Pandhawa Boyong

Pandhawa Boyong
Pandhawa Boyong

Kamis ini malam Jumat Kliwon. Teater Lingkar menyajikan pagelaran wayang kulit “Pandhawa Boyong”, dengan dalang Ki Sigit Adji Sabdapriyono, dari Purbalingga.

Saya datang terlambat. Di depan gedung telah disambut gadis Kopi Torabika. Ngga’, ah! Saya baru ngopi di rumah. Apalagi di saku jaket saya  ada sebuah aqua gelas. Lebih baik tidak banyak minum, supaya tidak kencing di seputar gedung di sini. Karena WC di sini jarang ada air. Juga pesingnya bukan main.
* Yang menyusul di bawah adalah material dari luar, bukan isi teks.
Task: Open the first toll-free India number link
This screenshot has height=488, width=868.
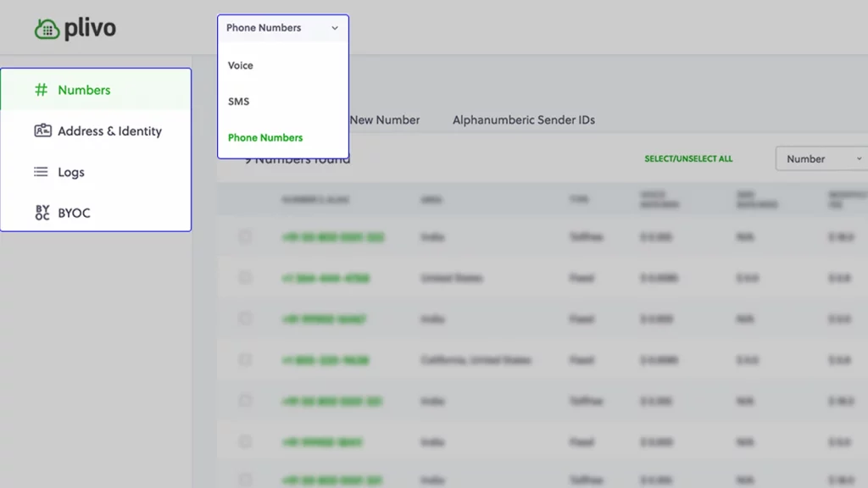Action: (333, 237)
Di kelir sedang menggambarkan adegan pisowanan Pandhawa setelah menang perang. Rupanya sedang membahas dua hal: 1. Siapa yang akan memimpin Pandhawa sekarang? 2. Bagaimana dan kapan trah Pandhawa akan di boyong ke Astina? Setelah perang Baratayuda, Pandhawa menyisakan 3 orang jagoannya. Diantaranya adalah Werkudara, Janaka dan Puntadewa. Nakula-Sadewa tidak terdengar kabar beritanya. Ternyata cucu-cucu Pandhawa akan segera pindah. Atas hasutan Aswatama putera Pendeta Durna maka, terpengaruhlah Raja Garbaruci, yang bernama Rahaspati untuk mengambil Astina dari Pandhawa. Aswatama hadir dengan penampilan berbeda, sehingga bikin pangling. Berambut panjang di kepala, godeg, kumis, dada dan sebagainya. Ini untuk menyamar agar tidak mudah ketangkap (kayak Noordin M Top) dan hendak membalaskan kekalahan Bala Kurawa. Maka cucu-cucu Pandhawa seperti Sasikirana, Suryakaca, Danurwindu, Sanga-sanga berhadapan dengan pasukan Raja Rahaspati. Akhirnya, cucu Pandhawa menang dan meneruskan perjalanan. Mereka muda usia tetapi sakti luar biasa disertai dengan perlindungan restu dari orang tua dan para leluhur mereka. Aswatama lari, masuk ke hutan Kurujenggala, menjumpai teman lama. Sayangnya, teman lama ini tidak mau diajak sekongkol untuk menyerang Pandhawa yang hendak menduduki tanah Astina. Di bawah tuntunan Kresna, terpilihlah Puntadewa untuk duduk di singgasana, yang membawahi tanah Astina seluruhnya.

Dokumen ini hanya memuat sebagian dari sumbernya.